### What the task asks:
Every record here needs to be written out again exactly.

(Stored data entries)
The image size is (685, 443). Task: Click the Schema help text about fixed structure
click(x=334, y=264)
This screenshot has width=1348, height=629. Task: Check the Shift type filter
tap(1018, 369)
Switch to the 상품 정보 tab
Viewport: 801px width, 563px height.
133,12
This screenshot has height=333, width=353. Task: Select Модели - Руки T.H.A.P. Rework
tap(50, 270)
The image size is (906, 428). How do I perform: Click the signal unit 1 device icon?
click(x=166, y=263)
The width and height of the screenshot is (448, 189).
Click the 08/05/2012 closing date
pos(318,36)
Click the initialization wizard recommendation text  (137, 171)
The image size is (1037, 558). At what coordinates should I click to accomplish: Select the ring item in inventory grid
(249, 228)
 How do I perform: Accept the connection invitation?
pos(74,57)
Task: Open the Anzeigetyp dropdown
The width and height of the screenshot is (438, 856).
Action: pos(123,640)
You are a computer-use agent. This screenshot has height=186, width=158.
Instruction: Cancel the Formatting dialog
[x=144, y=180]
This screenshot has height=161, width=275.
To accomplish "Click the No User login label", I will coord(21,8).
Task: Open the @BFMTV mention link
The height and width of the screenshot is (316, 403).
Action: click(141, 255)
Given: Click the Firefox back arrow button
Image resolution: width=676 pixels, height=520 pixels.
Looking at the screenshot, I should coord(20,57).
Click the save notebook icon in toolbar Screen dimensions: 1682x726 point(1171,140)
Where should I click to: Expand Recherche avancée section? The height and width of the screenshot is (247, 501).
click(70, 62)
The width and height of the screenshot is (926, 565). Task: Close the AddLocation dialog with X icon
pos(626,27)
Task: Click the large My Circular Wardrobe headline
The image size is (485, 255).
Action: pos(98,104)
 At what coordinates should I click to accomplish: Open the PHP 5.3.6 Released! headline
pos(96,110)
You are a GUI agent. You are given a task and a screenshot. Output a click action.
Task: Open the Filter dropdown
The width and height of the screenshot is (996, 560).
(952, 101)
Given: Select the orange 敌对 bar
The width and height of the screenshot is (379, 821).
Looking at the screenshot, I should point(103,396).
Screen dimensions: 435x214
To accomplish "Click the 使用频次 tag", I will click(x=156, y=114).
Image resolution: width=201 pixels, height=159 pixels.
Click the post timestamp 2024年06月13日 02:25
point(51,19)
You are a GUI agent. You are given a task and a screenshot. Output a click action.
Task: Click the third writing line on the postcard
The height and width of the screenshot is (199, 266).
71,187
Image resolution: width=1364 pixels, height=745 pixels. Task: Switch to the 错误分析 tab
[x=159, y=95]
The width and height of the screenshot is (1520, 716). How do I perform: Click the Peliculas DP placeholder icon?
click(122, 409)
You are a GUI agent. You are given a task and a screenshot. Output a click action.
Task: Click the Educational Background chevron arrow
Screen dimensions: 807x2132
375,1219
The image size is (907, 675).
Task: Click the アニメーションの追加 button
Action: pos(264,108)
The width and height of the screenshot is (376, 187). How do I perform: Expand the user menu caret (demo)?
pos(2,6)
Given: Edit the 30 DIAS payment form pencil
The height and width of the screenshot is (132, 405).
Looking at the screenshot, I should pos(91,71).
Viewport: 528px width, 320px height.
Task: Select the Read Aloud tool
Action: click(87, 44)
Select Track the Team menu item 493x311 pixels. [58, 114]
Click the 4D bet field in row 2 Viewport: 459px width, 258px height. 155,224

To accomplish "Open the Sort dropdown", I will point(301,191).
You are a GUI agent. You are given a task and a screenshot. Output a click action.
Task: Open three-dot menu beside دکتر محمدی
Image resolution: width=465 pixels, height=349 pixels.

### Answer for the task:
The image size is (685, 443). Task: Click the Schema help text about fixed structure
click(x=334, y=264)
This screenshot has width=1348, height=629. Task: Check the Shift type filter
tap(1018, 369)
Switch to the 상품 정보 tab
Viewport: 801px width, 563px height.
133,12
This screenshot has height=333, width=353. Task: Select Модели - Руки T.H.A.P. Rework
tap(50, 270)
The image size is (906, 428). How do I perform: Click the signal unit 1 device icon?
click(x=166, y=263)
The width and height of the screenshot is (448, 189).
Click the 08/05/2012 closing date
pos(318,36)
Click the initialization wizard recommendation text  (137, 171)
The image size is (1037, 558). At what coordinates should I click to accomplish: Select the ring item in inventory grid
(249, 228)
 How do I perform: Accept the connection invitation?
pos(74,57)
Task: Open the Anzeigetyp dropdown
The width and height of the screenshot is (438, 856).
Action: pos(123,640)
You are a computer-use agent. This screenshot has height=186, width=158.
Instruction: Cancel the Formatting dialog
[x=144, y=180]
This screenshot has height=161, width=275.
To accomplish "Click the No User login label", I will coord(21,8).
Task: Open the @BFMTV mention link
The height and width of the screenshot is (316, 403).
Action: click(141, 255)
Given: Click the Firefox back arrow button
Image resolution: width=676 pixels, height=520 pixels.
Looking at the screenshot, I should coord(20,57).
Click the save notebook icon in toolbar Screen dimensions: 1682x726 point(1171,140)
Where should I click to: Expand Recherche avancée section? The height and width of the screenshot is (247, 501).
click(70, 62)
The width and height of the screenshot is (926, 565). Task: Close the AddLocation dialog with X icon
pos(626,27)
Task: Click the large My Circular Wardrobe headline
The image size is (485, 255).
Action: pos(98,104)
 At what coordinates should I click to accomplish: Open the PHP 5.3.6 Released! headline
pos(96,110)
You are a GUI agent. You are given a task and a screenshot. Output a click action.
Task: Open the Filter dropdown
The width and height of the screenshot is (996, 560).
(952, 101)
Given: Select the orange 敌对 bar
The width and height of the screenshot is (379, 821).
Looking at the screenshot, I should point(103,396).
Screen dimensions: 435x214
To accomplish "Click the 使用频次 tag", I will click(x=156, y=114).
Image resolution: width=201 pixels, height=159 pixels.
Click the post timestamp 2024年06月13日 02:25
point(51,19)
You are a GUI agent. You are given a task and a screenshot. Output a click action.
Task: Click the third writing line on the postcard
The height and width of the screenshot is (199, 266).
71,187
Image resolution: width=1364 pixels, height=745 pixels. Task: Switch to the 错误分析 tab
[x=159, y=95]
The width and height of the screenshot is (1520, 716). How do I perform: Click the Peliculas DP placeholder icon?
click(122, 409)
You are a GUI agent. You are given a task and a screenshot. Output a click action.
Task: Click the Educational Background chevron arrow
Screen dimensions: 807x2132
375,1219
The image size is (907, 675).
Task: Click the アニメーションの追加 button
Action: pos(264,108)
The width and height of the screenshot is (376, 187). How do I perform: Expand the user menu caret (demo)?
pos(2,6)
Given: Edit the 30 DIAS payment form pencil
The height and width of the screenshot is (132, 405).
Looking at the screenshot, I should pos(91,71).
Viewport: 528px width, 320px height.
Task: Select the Read Aloud tool
Action: click(87, 44)
Select Track the Team menu item 493x311 pixels. [58, 114]
Click the 4D bet field in row 2 Viewport: 459px width, 258px height. 155,224

To accomplish "Open the Sort dropdown", I will point(301,191).
You are a GUI agent. You are given a task and a screenshot. Output a click action.
Task: Open three-dot menu beside دکتر محمدی
Image resolution: width=465 pixels, height=349 pixels.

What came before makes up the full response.